*BRIEF:* Give again, unaltered, the lines of the listing below that run from the line having "[Site-of-First-Postoffice-624×399] (864, 648)" through the line having "Programme (719, 247)".

*DATA LISTING:*
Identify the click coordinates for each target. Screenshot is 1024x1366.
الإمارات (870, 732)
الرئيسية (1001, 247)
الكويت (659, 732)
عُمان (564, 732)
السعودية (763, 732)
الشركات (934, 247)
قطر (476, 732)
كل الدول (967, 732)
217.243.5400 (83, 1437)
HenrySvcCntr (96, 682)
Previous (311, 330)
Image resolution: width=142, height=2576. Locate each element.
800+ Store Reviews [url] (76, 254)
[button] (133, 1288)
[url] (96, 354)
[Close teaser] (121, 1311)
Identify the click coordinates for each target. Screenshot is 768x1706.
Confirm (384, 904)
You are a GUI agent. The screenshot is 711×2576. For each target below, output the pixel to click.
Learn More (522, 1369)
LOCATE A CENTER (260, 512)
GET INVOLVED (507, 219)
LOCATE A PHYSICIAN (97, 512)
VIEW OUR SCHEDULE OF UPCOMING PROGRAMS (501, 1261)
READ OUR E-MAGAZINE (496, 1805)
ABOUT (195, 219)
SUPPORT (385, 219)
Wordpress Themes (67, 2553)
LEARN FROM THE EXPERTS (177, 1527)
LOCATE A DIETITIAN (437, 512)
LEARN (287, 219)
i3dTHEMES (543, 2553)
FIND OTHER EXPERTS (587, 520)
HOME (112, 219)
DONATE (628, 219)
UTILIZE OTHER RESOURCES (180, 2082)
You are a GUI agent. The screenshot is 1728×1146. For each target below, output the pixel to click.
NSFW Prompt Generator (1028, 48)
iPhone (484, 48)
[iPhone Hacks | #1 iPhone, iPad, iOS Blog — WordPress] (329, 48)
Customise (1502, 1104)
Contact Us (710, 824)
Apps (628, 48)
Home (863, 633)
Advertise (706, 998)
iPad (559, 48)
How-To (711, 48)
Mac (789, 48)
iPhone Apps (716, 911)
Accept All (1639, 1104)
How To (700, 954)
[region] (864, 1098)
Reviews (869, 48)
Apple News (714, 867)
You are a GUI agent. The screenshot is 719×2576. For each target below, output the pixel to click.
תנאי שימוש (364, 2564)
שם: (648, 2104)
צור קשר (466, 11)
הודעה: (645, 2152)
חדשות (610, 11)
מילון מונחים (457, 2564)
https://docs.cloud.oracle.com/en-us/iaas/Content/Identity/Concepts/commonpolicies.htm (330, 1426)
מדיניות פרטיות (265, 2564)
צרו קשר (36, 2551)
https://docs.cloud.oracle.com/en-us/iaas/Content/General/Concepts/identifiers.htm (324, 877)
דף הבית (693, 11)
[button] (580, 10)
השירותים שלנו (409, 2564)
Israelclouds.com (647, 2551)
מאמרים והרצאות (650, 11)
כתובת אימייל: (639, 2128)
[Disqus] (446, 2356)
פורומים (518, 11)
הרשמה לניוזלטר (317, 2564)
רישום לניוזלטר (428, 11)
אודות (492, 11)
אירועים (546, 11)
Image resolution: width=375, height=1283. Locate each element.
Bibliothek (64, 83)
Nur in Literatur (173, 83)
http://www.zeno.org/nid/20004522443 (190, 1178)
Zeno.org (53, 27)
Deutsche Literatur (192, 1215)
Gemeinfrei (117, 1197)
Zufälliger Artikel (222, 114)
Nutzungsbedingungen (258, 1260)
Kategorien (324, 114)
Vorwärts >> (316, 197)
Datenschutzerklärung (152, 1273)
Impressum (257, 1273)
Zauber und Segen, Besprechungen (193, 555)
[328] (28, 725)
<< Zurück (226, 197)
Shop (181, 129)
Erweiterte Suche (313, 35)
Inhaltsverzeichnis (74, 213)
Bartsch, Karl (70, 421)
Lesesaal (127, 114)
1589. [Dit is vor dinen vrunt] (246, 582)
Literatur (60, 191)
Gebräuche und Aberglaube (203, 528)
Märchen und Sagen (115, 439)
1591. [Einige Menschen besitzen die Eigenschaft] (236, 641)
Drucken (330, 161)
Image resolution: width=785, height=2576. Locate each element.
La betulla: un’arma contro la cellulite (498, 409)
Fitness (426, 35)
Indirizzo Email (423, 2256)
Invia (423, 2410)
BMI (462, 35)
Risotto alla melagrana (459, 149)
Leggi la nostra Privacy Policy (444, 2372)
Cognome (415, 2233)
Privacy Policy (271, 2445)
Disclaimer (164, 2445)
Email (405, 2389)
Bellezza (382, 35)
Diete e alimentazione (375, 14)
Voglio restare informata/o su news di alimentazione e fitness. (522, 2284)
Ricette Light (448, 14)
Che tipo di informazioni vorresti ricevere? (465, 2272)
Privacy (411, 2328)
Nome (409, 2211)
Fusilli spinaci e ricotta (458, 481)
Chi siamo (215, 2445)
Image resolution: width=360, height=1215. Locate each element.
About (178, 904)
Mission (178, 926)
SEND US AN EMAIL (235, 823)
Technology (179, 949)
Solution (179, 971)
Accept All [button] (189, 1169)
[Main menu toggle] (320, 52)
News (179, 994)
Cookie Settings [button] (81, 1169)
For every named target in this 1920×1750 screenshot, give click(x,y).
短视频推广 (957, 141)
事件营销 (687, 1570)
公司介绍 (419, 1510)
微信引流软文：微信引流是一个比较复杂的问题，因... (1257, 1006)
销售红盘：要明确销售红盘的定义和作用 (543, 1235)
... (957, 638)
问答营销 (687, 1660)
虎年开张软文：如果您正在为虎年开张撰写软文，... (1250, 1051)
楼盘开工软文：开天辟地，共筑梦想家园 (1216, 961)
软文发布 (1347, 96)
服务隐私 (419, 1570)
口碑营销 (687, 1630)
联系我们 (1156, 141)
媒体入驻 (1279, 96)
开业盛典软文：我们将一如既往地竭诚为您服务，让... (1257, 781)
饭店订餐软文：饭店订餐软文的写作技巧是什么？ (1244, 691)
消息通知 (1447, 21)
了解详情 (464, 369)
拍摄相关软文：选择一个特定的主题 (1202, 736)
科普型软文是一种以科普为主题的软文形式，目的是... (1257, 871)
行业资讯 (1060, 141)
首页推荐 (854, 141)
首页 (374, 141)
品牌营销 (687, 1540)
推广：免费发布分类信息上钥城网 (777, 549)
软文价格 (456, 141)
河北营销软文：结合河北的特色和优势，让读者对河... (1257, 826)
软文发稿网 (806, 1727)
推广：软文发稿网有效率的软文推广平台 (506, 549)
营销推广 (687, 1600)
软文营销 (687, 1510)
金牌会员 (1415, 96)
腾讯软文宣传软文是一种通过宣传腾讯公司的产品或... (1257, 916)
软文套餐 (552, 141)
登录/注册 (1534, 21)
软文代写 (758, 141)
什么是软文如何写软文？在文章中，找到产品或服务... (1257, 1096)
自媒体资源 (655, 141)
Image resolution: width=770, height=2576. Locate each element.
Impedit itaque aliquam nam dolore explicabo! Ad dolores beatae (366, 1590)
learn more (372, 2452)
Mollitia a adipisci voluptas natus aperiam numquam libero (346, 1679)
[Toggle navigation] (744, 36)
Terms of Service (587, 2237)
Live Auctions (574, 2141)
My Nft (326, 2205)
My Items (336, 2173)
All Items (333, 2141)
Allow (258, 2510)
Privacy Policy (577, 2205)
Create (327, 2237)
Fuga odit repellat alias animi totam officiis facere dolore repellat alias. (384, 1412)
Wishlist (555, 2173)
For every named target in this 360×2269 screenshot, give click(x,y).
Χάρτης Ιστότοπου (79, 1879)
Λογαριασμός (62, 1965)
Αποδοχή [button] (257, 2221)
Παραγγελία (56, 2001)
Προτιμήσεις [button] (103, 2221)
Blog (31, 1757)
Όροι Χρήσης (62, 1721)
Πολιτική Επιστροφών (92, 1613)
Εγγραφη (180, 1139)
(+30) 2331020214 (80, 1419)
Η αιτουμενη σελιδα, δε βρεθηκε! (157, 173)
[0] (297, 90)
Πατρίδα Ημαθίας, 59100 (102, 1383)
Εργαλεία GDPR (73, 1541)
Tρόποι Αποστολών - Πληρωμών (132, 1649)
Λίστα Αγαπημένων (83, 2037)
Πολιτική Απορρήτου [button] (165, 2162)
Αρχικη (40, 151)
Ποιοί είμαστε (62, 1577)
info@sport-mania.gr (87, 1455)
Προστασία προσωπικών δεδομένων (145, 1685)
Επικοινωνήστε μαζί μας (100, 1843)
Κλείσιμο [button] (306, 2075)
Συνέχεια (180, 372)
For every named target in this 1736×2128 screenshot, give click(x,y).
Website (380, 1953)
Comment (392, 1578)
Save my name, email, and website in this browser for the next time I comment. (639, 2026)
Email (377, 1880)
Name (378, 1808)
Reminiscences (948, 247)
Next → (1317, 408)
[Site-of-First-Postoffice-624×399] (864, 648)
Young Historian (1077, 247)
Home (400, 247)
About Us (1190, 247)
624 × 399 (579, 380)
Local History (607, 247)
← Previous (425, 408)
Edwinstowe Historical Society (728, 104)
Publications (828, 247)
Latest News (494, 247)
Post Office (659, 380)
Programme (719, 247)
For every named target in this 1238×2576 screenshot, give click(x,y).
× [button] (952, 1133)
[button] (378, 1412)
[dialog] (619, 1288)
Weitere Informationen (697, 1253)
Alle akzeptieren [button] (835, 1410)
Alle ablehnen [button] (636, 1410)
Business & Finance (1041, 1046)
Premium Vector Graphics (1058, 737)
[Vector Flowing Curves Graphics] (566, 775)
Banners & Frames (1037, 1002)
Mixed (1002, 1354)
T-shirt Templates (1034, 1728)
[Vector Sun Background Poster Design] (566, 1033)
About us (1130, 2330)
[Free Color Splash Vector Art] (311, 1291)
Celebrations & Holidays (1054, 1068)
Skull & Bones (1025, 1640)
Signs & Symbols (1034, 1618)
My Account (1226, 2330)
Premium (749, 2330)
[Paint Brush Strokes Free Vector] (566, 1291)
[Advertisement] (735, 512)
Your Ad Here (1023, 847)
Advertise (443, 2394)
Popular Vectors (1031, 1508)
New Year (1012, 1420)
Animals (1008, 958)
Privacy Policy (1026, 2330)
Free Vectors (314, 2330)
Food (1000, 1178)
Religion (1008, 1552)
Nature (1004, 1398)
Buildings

*THE COMPLETED TASK:*
[Site-of-First-Postoffice-624×399] (864, 648)
Young Historian (1077, 247)
Home (400, 247)
About Us (1190, 247)
624 × 399 (579, 380)
Local History (607, 247)
← Previous (425, 408)
Edwinstowe Historical Society (728, 104)
Publications (828, 247)
Latest News (494, 247)
Post Office (659, 380)
Programme (719, 247)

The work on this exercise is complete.